Aktenzeichen  M 4 E 20.5655

Datum:
10.11.2020
Rechtsgebiet:
Fundstelle:
BeckRS – 2020, 31867
Gerichtsart:
VG
Gerichtsort:
München
Rechtsweg:
Verwaltungsgerichtsbarkeit
Normen:
VwGO § 123
AsylG § 34a Abs. 2
AufenthG § 60a

 

Leitsatz

Der Eilantrag nach § 80 Abs. 5 VwGO muss gem. § 34a Abs. 2 S. 1 AsylG innerhalb einer Woche nach Bekanntgabe der Abschiebungsanordnung gestellt werden. Daneben ist ein Antrag nach § 123 Abs. 1 VwGO, gestützt auf Abschiebungshindernisse, die im asylgerichtlichen Verfahren nach § 80 Abs. 5 VwGO geprüft werden, unzulässig. (Rn. 16) (redaktioneller Leitsatz)

Tenor

I. Der Antrag wird abgelehnt.
II. Der Antragsteller hat die Kosten des Verfahrens zu tragen.
III. Der Streitwert beträgt 1.250,00 EUR.

Gründe

I.
Der Antragsteller begehrt im Wege des einstweiligen Rechtsschutzes die Einstellung von Abschiebungsmaßnahmen.
Der am … geborene Antragsteller ist nach eigenen Angaben nigerianischer Staatsangehöriger und reiste am … … 2019 in die Bundesrepublik Deutschland ein. Am 14. Februar 2019 erhielt das Bundesamt für Migration und Flüchtlinge (im Folgenden: Bundesamt) Kenntnis von seinem Asylgesuch. Am 19. März 2019 stellte er einen förmlichen Asylantrag (Bl. … Behördenakte).
Am 22. März 2019 richtete das Bundesamt ein Übernahmeersuchen an Italien, das nicht beantwortet wurde.
Mit Bescheid vom 9. April 2019 lehnte das Bundesamt den Asylantrag als unzulässig ab (Nr. 1), stellte fest, dass Abschiebungsverbote nach § 60 Abs. 5 und 7 Satz 1 AufenthG nicht vorliegen (Nr. 2), ordnete die Abschiebung nach Italien an (Nr. 3) und setzte ein Einreise- und Aufenthaltsverbot von sechs Monaten ab dem Tage der Abschiebung nach § 11 Abs. 1 AufenthG fest (Nr. 4). Zur Begründung führte es insbesondere aus, dass Italien aufgrund des dort gestellten Antrags für dessen Behandlung zuständig sei.

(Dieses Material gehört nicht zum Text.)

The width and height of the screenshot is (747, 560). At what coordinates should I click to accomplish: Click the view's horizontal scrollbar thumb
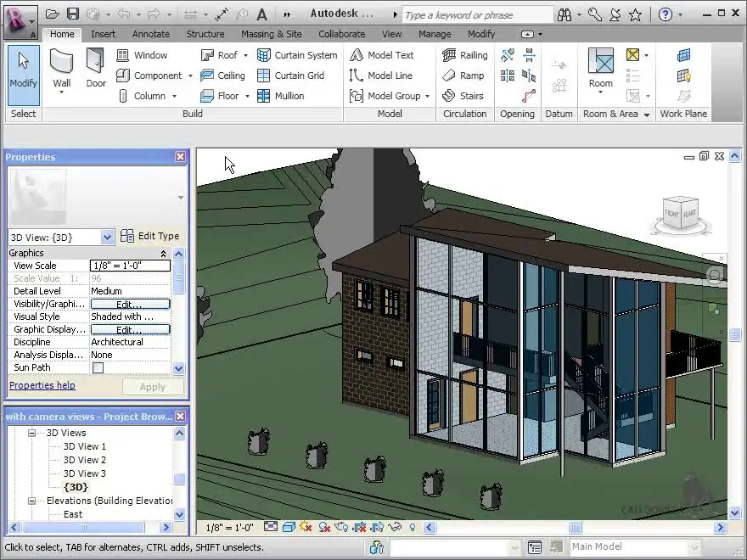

Gründe zur Annahme systemischer Mängel im italienischen Asylverfahren und der dortigen Aufnahmebedingungen lägen nicht vor (Bl. … ff. Behördenakte).
Am 17. April 2019 erhob der Antragsteller Klage zum Bayerischen Verwaltungsgericht München (M 9 K 19.50359), über die noch nicht entschieden ist, und stellte zugleich einen Antrag auf Anordnung der aufschiebenden Wirkung nach § 80 Abs. 5 VwGO (M 9 S 19.50360). Mit Beschluss vom 12. Mai 2020 wurde das Eilverfahren M 9 S 19.50360 eingestellt, nachdem das Bundesamt im Hinblick auf die Corona-Krise die Aussetzung der Vollziehung der Abschiebungsanordnung nach § 80 Abs. 4 VwGO i.V.m. Art. 27 Abs. 4 Dublin-III-VO erklärt und der Antragteller seinen Eilantrag für erledigt erklärt hatte.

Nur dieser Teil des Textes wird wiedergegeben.